START Passage

Wiz Khalifa

Rolling Papers

(Atlantic/Rostrum; 2011)

By Colin McGowan | 4 April 2011

Wiz Khalifa, he of marijuana and champagne, commences his major label debut with a number about blowing paper. And the world keeps spinning, right? It would be easy to categorize the Pittsburgh native as an evolutionary step up from Nelly, all melodic flows and distinctive slang and little substance, but waving away Khalifa’s cloak of weed smoke can be a rewarding endeavor. Opener “When I’m Gone” is anthemic and boastful, yet the hook drips of melancholy: “I’m gonna spend it all / Why wait for another day? / I’ma take all this money out / And throw it all away / ‘Cause I can’t take it when I’m gone.” Khalifa repeats “gone” a few more times and it skims across the skittering electronic beat like a single stone. It’s this sadness—some odd brew of fatalism and wistfulness—that renders Khalifa more interesting than many of his weed and swag rap contemporaries.

Rolling Papers walks the line all good pop music does. It is uncomplicated without being one-note, easy to grasp without seeming facile. And that’s what Wiz makes, really: pop music with enough swagger to be called hip-hop. Three of the songs on Rolling Papers are produced by the Swedish production team StarGate, who have crafted tracks for Katy Perry, Beyonce, Ne-Yo,and Rihanna. Khalifa adopts a sing-songy cadence for several of the tracks here, often forsaking the “3 sixteens and a hook” blueprint, and the choruses are frequently of the syrupy ear candy variety. Call it Post-Drake rap, more concerned with melody than verbal gymnastics.

The driving force behind this is Khalifa’s sheer force of personality. Most tracks on Rolling Papers have a single theme—i.e., love, stunting, fame, dying relationships, partying—but Khalifa attacks each with the fervor of a young man experiencing them for the first time. When he’s confident, he borders on delirious (“On My Level”). When he captures the tear-inducing joy of accomplishing one’s aspirations on “Cameras” and even takes time to remark on the surreal nature of his newfound fame, he’s strangely humble, hoping it doesn’t extinguish before his eyes (“Wake Up”). His sentiments are simple: “Used to not be allowed in the building / But now we on the rooftop.” Every syllable smacks of a sincerity that’s downright endearing.

END Passage

→ Parts of the exercise:
a. Rewrite the Rolling Papers review between "Rolling Papers walks" and "than verbal gymnastics.", inclusive, substituting "sugary" for "syrupy".
b. According to the Rolling Papers review, which production team produced three of the album's songs?

START Records

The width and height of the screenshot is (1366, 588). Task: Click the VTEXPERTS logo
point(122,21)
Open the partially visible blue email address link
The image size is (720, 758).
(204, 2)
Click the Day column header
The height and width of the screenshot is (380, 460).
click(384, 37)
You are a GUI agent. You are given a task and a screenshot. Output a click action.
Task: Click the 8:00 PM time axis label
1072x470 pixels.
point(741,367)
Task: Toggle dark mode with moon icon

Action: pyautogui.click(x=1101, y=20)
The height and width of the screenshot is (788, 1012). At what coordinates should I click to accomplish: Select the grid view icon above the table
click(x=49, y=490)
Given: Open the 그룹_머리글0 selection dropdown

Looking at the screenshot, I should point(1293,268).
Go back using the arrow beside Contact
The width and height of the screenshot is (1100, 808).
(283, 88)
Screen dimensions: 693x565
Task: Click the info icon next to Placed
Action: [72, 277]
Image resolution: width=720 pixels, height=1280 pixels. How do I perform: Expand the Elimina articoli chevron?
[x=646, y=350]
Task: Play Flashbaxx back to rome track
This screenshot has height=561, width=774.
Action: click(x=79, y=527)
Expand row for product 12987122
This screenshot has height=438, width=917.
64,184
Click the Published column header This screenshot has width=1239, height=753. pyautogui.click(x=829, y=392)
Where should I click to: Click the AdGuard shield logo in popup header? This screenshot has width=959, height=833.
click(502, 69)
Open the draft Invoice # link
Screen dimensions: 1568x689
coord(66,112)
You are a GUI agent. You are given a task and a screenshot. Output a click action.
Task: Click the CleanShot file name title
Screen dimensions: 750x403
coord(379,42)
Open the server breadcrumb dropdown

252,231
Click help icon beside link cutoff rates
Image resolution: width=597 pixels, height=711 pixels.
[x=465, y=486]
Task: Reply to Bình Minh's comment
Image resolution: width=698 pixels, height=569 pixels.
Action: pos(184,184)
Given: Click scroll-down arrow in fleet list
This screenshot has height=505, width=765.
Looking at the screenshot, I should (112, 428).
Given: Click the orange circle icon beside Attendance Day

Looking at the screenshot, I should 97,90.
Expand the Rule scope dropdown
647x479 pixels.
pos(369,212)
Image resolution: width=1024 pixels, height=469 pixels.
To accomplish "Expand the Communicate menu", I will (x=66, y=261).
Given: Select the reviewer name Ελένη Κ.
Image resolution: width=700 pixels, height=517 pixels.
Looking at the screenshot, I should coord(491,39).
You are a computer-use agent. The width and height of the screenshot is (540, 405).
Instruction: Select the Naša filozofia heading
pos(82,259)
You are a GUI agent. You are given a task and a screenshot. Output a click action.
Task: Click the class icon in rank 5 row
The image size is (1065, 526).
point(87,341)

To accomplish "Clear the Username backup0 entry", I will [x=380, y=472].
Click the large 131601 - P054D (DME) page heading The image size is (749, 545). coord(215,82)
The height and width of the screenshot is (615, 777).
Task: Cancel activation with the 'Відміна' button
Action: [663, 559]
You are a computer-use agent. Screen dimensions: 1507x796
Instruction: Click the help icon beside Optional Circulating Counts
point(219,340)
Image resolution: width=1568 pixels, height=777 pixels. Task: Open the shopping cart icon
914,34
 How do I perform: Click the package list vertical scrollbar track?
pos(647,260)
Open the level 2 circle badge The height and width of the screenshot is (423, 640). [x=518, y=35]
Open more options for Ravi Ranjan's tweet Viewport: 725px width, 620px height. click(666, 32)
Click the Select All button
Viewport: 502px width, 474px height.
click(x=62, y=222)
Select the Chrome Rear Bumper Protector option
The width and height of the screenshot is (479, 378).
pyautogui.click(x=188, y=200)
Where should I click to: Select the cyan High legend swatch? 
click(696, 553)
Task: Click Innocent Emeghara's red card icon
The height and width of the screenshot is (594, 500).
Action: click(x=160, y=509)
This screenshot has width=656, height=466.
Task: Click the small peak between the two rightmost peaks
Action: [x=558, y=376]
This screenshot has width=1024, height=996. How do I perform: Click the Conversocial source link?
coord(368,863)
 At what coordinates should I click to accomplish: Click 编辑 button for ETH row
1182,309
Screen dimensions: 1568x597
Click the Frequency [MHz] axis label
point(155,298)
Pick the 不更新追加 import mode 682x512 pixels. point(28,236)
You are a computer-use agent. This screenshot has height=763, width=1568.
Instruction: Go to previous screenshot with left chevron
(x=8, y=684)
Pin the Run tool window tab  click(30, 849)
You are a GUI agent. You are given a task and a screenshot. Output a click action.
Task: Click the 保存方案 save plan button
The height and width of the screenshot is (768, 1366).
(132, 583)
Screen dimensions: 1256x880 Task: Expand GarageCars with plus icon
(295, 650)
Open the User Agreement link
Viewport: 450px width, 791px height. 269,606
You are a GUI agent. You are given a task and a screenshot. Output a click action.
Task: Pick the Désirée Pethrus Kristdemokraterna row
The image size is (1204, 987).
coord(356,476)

END Records

→ Answers to each task:
a.
Rolling Papers walks the line all good pop music does. It is uncomplicated without being one-note, easy to grasp without seeming facile. And that’s what Wiz makes, really: pop music with enough swagger to be called hip-hop. Three of the songs on Rolling Papers are produced by the Swedish production team StarGate, who have crafted tracks for Katy Perry, Beyonce, Ne-Yo,and Rihanna. Khalifa adopts a sing-songy cadence for several of the tracks here, often forsaking the “3 sixteens and a hook” blueprint, and the choruses are frequently of the sugary ear candy variety. Call it Post-Drake rap, more concerned with melody than verbal gymnastics.

b. The Swedish production team StarGate.